**Try it**
Once the line with "Descargo de responsabilidad (44, 2556)" is found, repeat exactly that line and every one after it until the data below ends, including the last line.

**Extracted data**
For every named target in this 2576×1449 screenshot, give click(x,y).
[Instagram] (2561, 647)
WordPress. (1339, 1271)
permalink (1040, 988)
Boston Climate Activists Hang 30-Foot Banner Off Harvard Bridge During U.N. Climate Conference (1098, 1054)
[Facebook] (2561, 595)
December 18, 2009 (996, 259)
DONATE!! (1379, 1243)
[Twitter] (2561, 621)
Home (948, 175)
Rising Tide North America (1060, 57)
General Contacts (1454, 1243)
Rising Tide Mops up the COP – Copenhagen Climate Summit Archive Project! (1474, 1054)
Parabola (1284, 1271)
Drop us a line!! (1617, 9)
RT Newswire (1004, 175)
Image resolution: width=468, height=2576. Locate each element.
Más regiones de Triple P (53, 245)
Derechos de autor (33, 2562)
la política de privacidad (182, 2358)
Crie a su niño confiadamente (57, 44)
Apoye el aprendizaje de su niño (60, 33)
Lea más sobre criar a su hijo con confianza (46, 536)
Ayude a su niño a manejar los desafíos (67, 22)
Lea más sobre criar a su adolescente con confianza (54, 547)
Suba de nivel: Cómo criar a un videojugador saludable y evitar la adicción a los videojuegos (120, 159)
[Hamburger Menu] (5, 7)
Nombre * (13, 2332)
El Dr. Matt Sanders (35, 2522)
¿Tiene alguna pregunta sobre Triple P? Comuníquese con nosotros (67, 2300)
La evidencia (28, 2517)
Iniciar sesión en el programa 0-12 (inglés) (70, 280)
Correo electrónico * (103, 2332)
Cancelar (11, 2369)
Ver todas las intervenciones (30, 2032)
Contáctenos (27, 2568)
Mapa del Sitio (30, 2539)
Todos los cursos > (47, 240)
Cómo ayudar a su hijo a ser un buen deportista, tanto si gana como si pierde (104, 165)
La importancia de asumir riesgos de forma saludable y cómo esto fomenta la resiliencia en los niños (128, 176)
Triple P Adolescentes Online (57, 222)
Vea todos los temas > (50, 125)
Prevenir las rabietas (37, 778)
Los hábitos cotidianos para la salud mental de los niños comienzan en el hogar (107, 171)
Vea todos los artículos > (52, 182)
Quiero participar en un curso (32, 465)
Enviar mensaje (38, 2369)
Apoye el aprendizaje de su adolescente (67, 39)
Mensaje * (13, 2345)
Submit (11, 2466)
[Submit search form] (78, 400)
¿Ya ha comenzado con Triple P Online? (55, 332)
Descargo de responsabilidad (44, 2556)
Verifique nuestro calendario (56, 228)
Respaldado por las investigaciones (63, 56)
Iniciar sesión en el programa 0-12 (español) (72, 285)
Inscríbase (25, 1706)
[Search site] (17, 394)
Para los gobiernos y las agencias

**Result of this task**
Descargo de responsabilidad (44, 2556)
Verifique nuestro calendario (56, 228)
Respaldado por las investigaciones (63, 56)
Iniciar sesión en el programa 0-12 (español) (72, 285)
Inscríbase (25, 1706)
[Search site] (17, 394)
Para los gobiernos y las agencias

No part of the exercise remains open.